Our culture also shows a bias towards how things end. This is how we want live our lives. Long-term happiness comes from forming a favorable narrative of your life. We define a virtuous life as one in which we are at peace on our deathbed, regardless of how we lived the other 25,000+ days of life. A gangster that donates all his loot to charity is remembered more favorably than a man who commits a transgression at the end of a life filled with virtue. It may be good to live life in the moment, but commitment to this advice seems reserved for eastern religions. No surprise that our memory of pain is treated similarly.

Altered memories about pain could also be a side effect of the heart surgery itself. The goal of anesthesia is to prevent memory and awareness. This goal is focused on the intraop period but many of the brain receptors targeted by anesthesia show altered activity weeks after drug is eliminated. Combination with sedative agents given after surgery, such as benzodiazepines, puts patients at risk for antegrade amnesia. Other systemic effects of surgery can provoke memory loss, particularly in elderly patients. Any of these issues can influence the accuracy of memories.

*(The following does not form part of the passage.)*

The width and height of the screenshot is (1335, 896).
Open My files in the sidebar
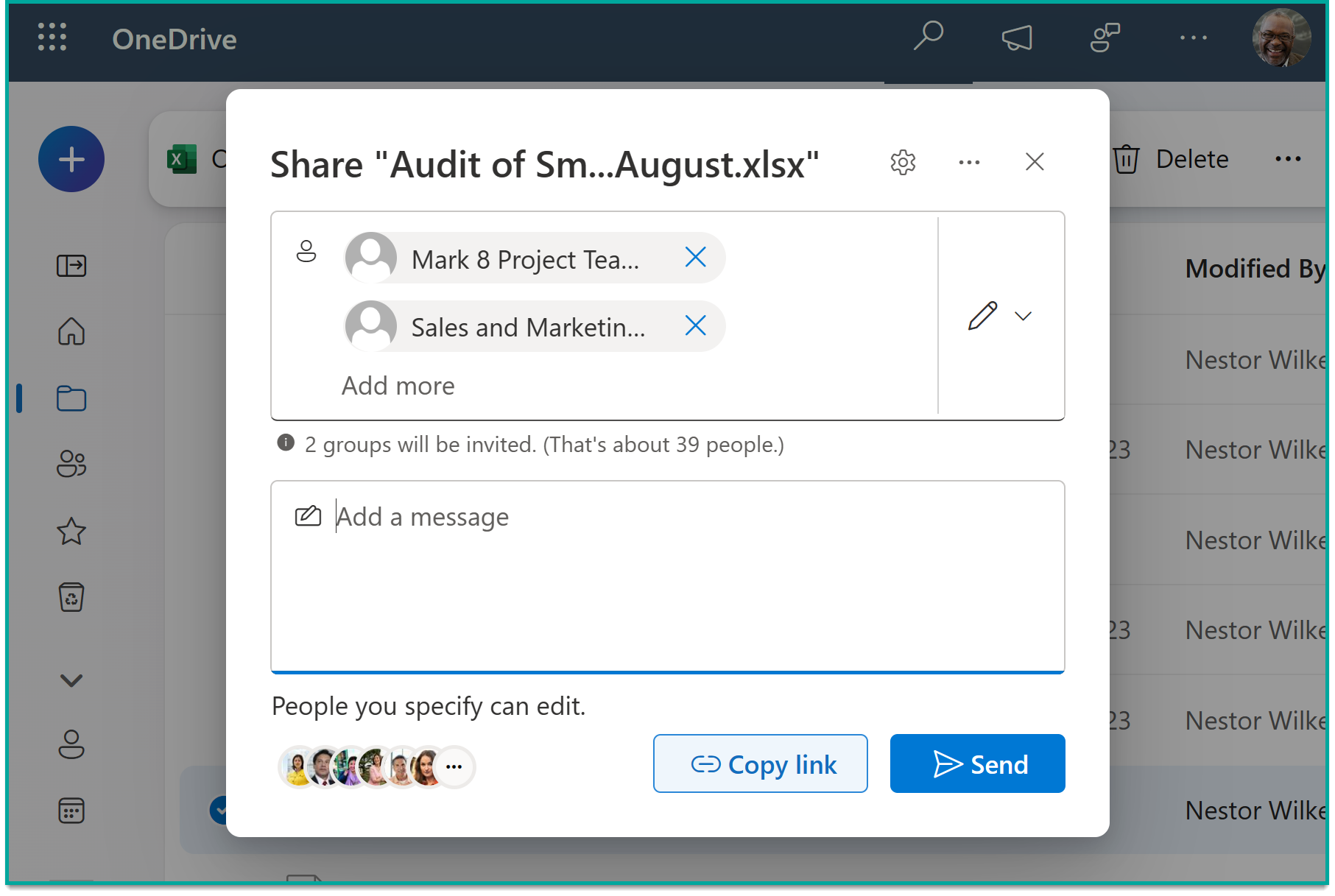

Acute pain causes a myriad of alterations (immune function, wound healing, blood pressure, heart function, glucose metabolism and psychologic function), which obligates physicians to relieve pain, even if it is not remembered or used in any judgments. A multidimensional approach works best, starting preop with setting clear expectations about the amount of pain to be expected. Many patients have the unrealistic idea that minimally invasive is non-invasive and has little or no pain. Pre-emptive anesthesia using thoracic spinal blocks and local rib blocks has been useful at reducing the patient’s sensitivity to pain even beyond the duration of effect of the injected agents. Postoperatively, Precedex infusion is a very helpful way to reduce narcotic requirements in those with severe pain. Those with preserved renal function usually respond well to toradol IV because of its rapid impact on musculoskeletal inflammation and spasm. On occasion, patient controlled analgesic (PCA) devices are helpful to improve comfort and reduce anxiety when the required doses of narcotics is high. Non-pharmacologic approaches may also help. Recently, the concept of mindfulness has been used to focus patients on their experience of pain and all its “fight or flight” sensations. This helps separate the actual discomfort itself from a second layer of suffering caused by its emotional toll. Such an approach often allows subjects to do more in their everyday lives even if pain or psychological distress do not decrease.

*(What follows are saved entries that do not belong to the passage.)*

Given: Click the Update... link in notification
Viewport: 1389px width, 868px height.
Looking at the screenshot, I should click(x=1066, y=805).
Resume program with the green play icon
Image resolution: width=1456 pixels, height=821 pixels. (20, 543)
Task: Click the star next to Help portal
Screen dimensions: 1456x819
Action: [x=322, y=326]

Hospitals that are world-class at managing the patient experience (and consultants that guide them) often design their care with the “insider” knowledge that the final impressions are the most powerful. Focusing improvements in those aspects of care that most patients use to evaluate their experiences is undoubtedly an efficient way to improve patient satisfaction. At the extreme, this approach might end up exploiting errors in patient memories as a means of getting better satisfaction scores, which seems a bit sinister. If our goal is the best possible care, there is no substitute for improving actual (not remembered) experiences.

Pain caused by robotic surgery is a perfect example of the type of topic that I like to address in this blog. Everyone desires simple answers to what seem like simple questions. The idea that pain is reduced by less invasive surgery is simple for patients and advocates to understand. At the same time, those skeptical about the value of this procedure note the early increase in pain scores after robotic surgery. The simple answer from skeptics about why there is a discrepancy between pain assessed in the hospital and after discharge is that the latter dataset is unreliable. The truth is that both metrics are needed to provide a complete picture. The future of using robotics in cardiothoracic surgery depends largely on the willingness of us all to pursue more in-depth analyses when needed. Honest discussion of strengths and weaknesses of any novel approach is the key to getting patients and referring providers interested and driving process improvement.